SCT800 Seen as Safe, Effective for Hemophilia A in Phase 3 Trial
SCT800, a replacement therapy containing a man-made form of clotting factor VIII (FVIII), appears to be safe and effective at treating and preventing bleeds in adolescents and adults with severe hemophilia A, a study has found.
The study, “Pharmacokinetic, efficacy and safety evaluation of B-domain-deleted recombinant FVIII (SCT800) for prophylactic treatment in adolescent and adult patients with severe haemophilia A,” was published in the journal Haemophilia by a team of researchers from China.
Treatment with concentrated FVIII — the clotting protein that is missing or defective in people with hemophilia A — remains the mainstay option for managing hemophilia in many countries.
In China, both plasma-derived and recombinant FVIII products are popular. However, recombinant products are costly, which calls for the development of more affordable alternatives.
“Currently, plasma-derivedFVIII (pdFVIII) is the most commonly used FVIII in China.

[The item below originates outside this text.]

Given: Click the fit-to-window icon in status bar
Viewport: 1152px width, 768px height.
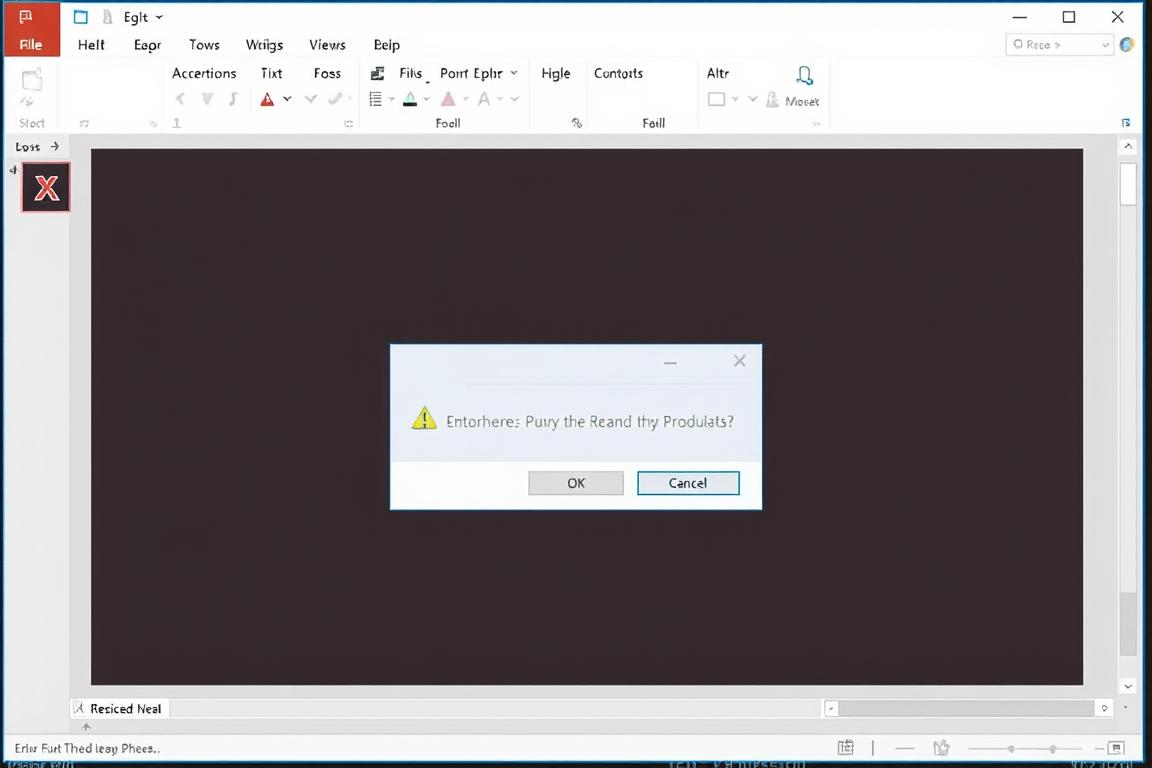Looking at the screenshot, I should 1116,748.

Only a few recombinant FVIII (rFVIII) products (i.e., Advate, Xyntha and Kovaltry) are available in China, and impose relatively high cost burdens to patients,” the researchers wrote.

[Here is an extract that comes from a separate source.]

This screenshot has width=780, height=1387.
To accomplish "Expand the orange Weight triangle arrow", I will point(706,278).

SCT800, a recombinant FVIII developed in China, could provide a less costly alternative, since it can be produced without requiring “human or animal plasma-derived protein at any stage of the preparation.” Early studies in mice, as well as in humans, suggested that SCT800 is capable of stopping bleeds, safe, and well tolerated.
Researchers reported the findings of an open-label Phase 3 study (NCT03815318) assessing the efficacy, safety, and pharmacological properties of SCT800 as a preventive, or prophylactic, therapy in patients with severe hemophilia A, ages 12 and older, who had previously received treatment with FVIII.
The study enrolled 73 patients (23 adolescents and 50 adults) at 12 centers in China between January 2019 and January 2020. Study participants had a median age of 19 (range: 12–48).
In the three months prior to the study’s start, 55 patients (75%) exclusively received on-demand therapy with a FVIII concentrate to stop bleeds, while 18 (25%) had been on a routine prophylactic regimen to prevent bleeds.
After entering the study, patients received a first injection containing 50 international units of SCT800 per kilogram of body weight (IU/kg). All then received SCT800 at a dose of 25–50 IU/kg, once every other day or three times weekly for 24 weeks (about six months). Of the 73 patients enrolled, 71 (97%) completed the study.
During the study, the therapy’s dose and frequency could be adjusted according to bleed frequency. Five patients adjusted the therapy’s dose, and two of them also adjusted its frequency. Overall, the mean dose of SCT800 used was 34.8 IU/kg.
Annualized bleeding rate, which measures the number of bleeding events occurring within a year, was 2.82 for both adolescents and adults.
Of the 71 patients who completed the study, 32 (45%) did not experience any bleeds. The remaining 39 (55%) had a total of 94 bleeding episodes, most of which (89%) were controlled with one or two injections of SCT800 at a mean dose of 41.9 IU/kg.
The therapy was considered successful; that is, it provided an excellent or good response in 93% of the 94 bleeding episodes. Almost all bleeds (98%) were mild or moderate, and there were no life-threatening episodes.
A total of 39 patients (53%) had at least one treatment-related side effect. The most common were respiratory infections in 17 (23%) patients, high levels of uric acid in the blood (hyperuricemia) in six (8%), cough in five (7%), and common cold (nasopharyngitis) in four (6%).
One patient interrupted prophylactic treatment with SCT800 once due to an upper respiratory tract infection.
Four minor adverse events were considered to be related to SCT800 in three patients (4%). These included diarrhea in two patients, and somnolence and increased blood pressure, each in one patient. According to researchers, adverse events of SCT800 observed in this study were similar to those of other FVIII replacement therapies, “but lower in frequency.”
No one developed FVIII inhibitors, or neutralizing antibodies against FVIII, and no other safety concerns were identified. Likewise, none of the patients withdrew from the study prematurely due to adverse events.
Among the 18 patients for whom data about pharmacokinetics (the movement of a medicine into, through, and out of the body) were available, SCT800 showed similar profiles both after the first injection and later after repeated dosing.
Researchers also used the hemophilia joint health score (HJHS) and the three-level version of the European Quality of Life with five dimensions (EQ-5D-3L) to evaluate changes in joint health and quality of life. Patients’ life quality was found to improve after 24 weeks of treatment, but no meaningful changes were evident in HJHS scores.
Based on these findings, investigators stated that SCT800 may be “an excellent choice for prophylaxis and treatment” of people with hemophilia A.